We The Italians | Italian gardens: Minerva's Garden in Salerno

Italian gardens: Minerva's Garden in Salerno

Italian gardens: Minerva's Garden in Salerno

  • WTI Magazine #108 Oct 20, 2018
  • 3072

Minerva’s Garden is a botanical garden located in the ancient center of Salerno, close to the western walls of the medieval city along the course of the river Fusandola. During the Middle Ages it was used as a simple garden for educational purposes for students of the Medical School of Salerno, and for this reason it is considered a precursor of the botanical gardens understood in the modern meaning of the term.

The gardens have belonged to the Silvatico family since the 12th century, but after the Second World War, the last owner donated them to the Asylum for Beggars; they later passed to the municipality of Salerno. Among the historical architectural elements present, attributable between the 17th and 18th centuries, the most characteristic is the long staircase, emphasized by cross-shaped pillars, which support a wooden pergola. The staircase, which connects and visually frames the various terraces of the garden, is built on the ancient walls of the city and allows a wide and privileged view of the sea, the old town and the hills.
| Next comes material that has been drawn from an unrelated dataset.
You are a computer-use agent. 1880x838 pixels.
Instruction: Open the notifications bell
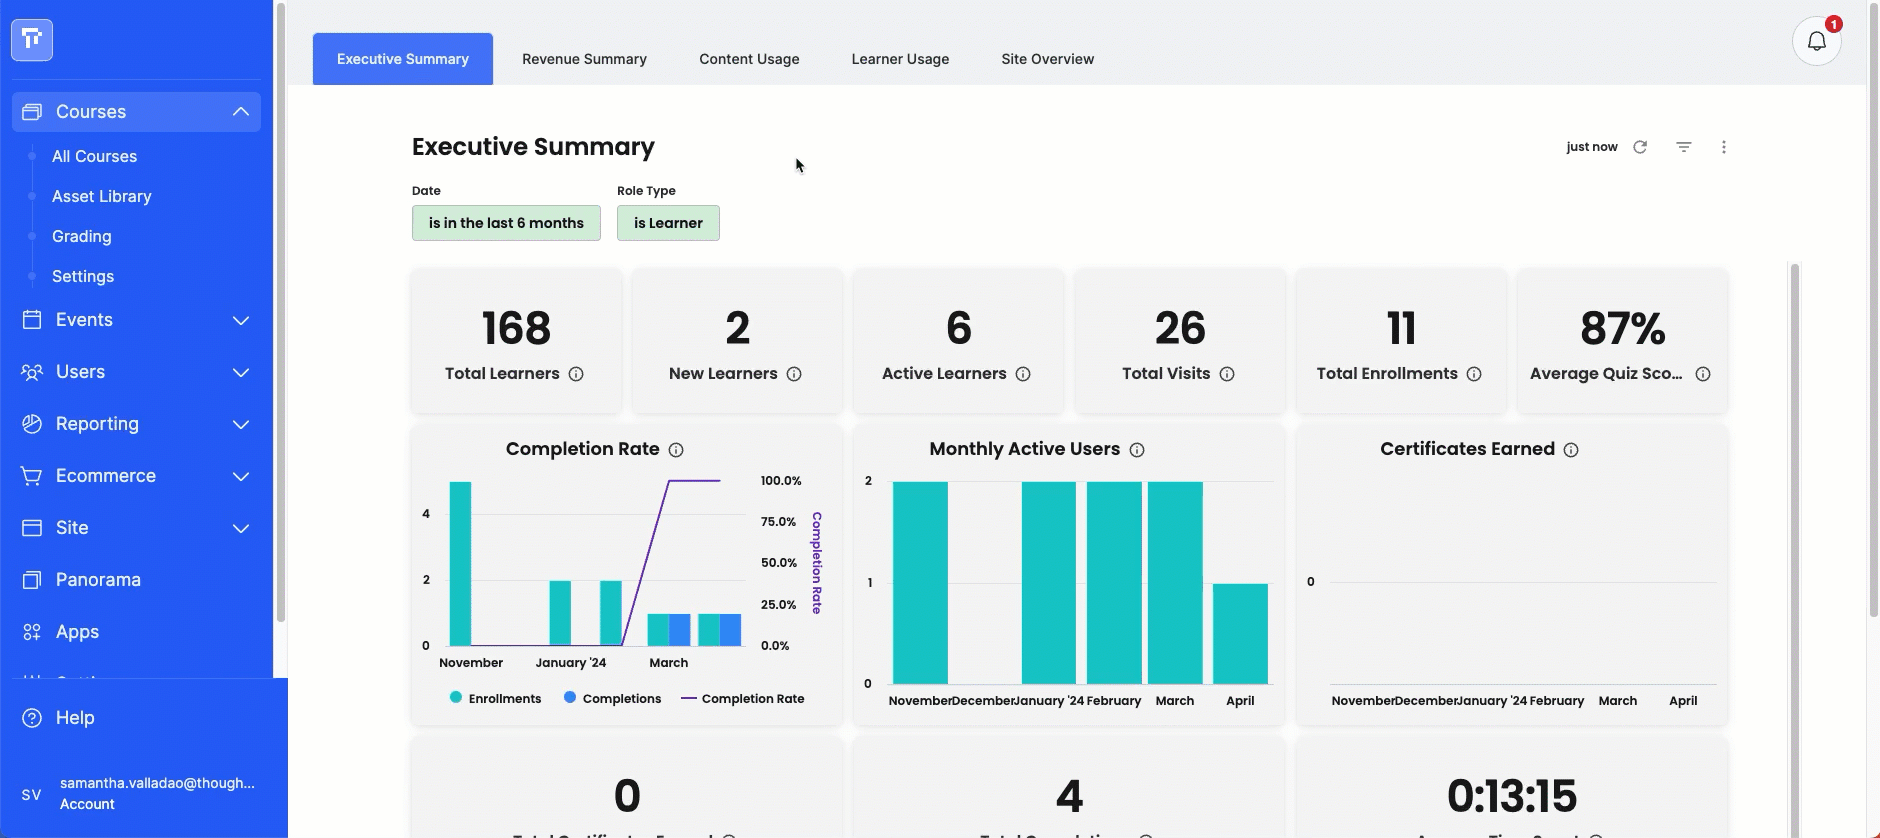[1816, 42]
A complex system of water distribution, consisting of channels, tanks and fountains (one for each terrace), has allowed, over the centuries, the maintenance of cultivation of the plots. The medieval Salerno therapeutics taken up in the gardens and, consequently, also the studies of Botanical medicine, are based essentially on the "doctrine of the four humors" based in turn on the ancient "theory of the elements". Disease, understood as the abundance of a mood towards others, must be combated by using a product of an opposite nature to the surplus mood. Hence the importance of classifying plants with the same criteria used for the study of human moods. The flowerbeds of the first terrace, already divided into four segments thanks to the two pre-existing orthogonal paths, are well suited for this didactic representation.

In the garden there are two permanent exhibitions: the first of painted medieval tiles found in the attic of Palazzo Capasso (a building inside the garden) during the restoration work, and a second as a review of medieval botanical design. During the year, then, there are exhibitions and events related to the world of the Medical School of Salerno, botany and the environment.

Plants

Inside the Garden grow more than 200 plant species, even rare, mostly those used in the Middle Ages as medicinal plants, including the legendary mandrake, which was believed to have extraordinary powers; the Colocasia esculenta (already mentioned by Silvatico in 1300); and the Indian ginseng (Withania somnifera).